Back in Georgia, incendiary Representative Marjorie Taylor Greene won her Republican primary, brushing aside challengers who complained that Greene was giving the party a bad name by engaging in Holocaust denial and other explosive behavior that made headlines.

Trump set the pattern in 2016, and his supporters are perfecting it — never let a scandal stop you from winning an election.



The marquee Democratic game of the night — in Texas’ 28th congressional district, between progressive Jessica Cisneros and centrist Rep. Henry Cuellar, one of the last abortion-rights opponents in the Democratic caucus — was too soon to call Wednesday.

The two candidates were separated by the slimmest margin of votes in a rematch two months after being forced into a second round. It made two realities clear: Elections are a game of thumbs, and even a victory won’t resolve the great divide between left and center within the Democratic Party.

After much of Biden’s congressional agenda collapsed, progressives received a boost in recent primaries. Their candidate, Summer Lee, narrowly won the primary in Pennsylvania’s 12th congressional district last week. In Oregon’s 5th congressional district, centrist Rep. Kurt Schrader trailed a progressive challenger after their primary last week; results were delayed by counting issues.

Also on Tuesday, Rep. Lucy McBath easily beat Rep. Carolyn Bourdeaux in the Democratic primary for Georgia’s 7th congressional district in suburban Atlanta. Although neither embraced the left wing of the party, Bourdeaux was better known as a moderate than McBath.

Yet the left lost a key congressional primary in the Cleveland area just weeks ago. They had an abysmal record in 2020. And some Democrats fear — and Republicans hope — that left-wing wins in places like Oregon’s 5th or Texas’ 28th will make it harder for the party to hold on. these relatively moderate districts, especially in what looks like a dismal downfall for Democrats.

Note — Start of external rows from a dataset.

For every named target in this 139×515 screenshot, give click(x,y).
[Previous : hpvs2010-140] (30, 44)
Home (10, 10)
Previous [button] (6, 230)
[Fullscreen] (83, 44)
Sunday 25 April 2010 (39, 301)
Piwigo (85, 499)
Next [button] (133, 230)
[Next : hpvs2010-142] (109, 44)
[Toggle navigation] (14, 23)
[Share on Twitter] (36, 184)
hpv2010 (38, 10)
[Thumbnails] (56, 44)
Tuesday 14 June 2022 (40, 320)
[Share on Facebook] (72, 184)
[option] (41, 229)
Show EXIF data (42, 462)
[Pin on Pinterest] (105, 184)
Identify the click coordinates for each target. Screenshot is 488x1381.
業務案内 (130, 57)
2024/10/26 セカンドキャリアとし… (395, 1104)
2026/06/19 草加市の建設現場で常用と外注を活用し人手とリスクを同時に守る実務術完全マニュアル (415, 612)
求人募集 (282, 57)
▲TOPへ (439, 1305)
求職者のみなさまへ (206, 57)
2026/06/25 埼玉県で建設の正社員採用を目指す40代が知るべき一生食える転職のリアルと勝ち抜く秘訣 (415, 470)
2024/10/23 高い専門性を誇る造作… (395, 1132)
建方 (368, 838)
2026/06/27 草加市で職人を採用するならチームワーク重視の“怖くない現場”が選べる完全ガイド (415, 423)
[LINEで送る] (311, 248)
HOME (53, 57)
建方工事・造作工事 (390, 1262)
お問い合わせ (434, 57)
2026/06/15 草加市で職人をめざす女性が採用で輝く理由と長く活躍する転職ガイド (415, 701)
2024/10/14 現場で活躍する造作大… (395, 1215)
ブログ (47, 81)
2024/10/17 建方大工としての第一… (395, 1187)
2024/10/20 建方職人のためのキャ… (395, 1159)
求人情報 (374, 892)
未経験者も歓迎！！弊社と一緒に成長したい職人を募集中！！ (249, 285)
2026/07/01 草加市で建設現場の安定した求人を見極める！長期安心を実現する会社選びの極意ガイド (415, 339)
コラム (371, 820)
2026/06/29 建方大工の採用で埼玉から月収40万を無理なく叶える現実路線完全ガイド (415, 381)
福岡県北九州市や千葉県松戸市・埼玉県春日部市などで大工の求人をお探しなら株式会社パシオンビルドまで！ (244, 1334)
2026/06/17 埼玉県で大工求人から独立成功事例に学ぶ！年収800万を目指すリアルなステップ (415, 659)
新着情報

Sometimes, however, the races are so close that there is ultimately a winner but no resolution to the political debate they embody. Progressives may note that Cisneros improved his margin after losing to Cuellar in 2020. Centrists may point out how the incumbent has kept him close even amid party fury over a possible end to the right to abortion.

After Texas, the struggle between the left and center wings of the Democrats looks set to continue.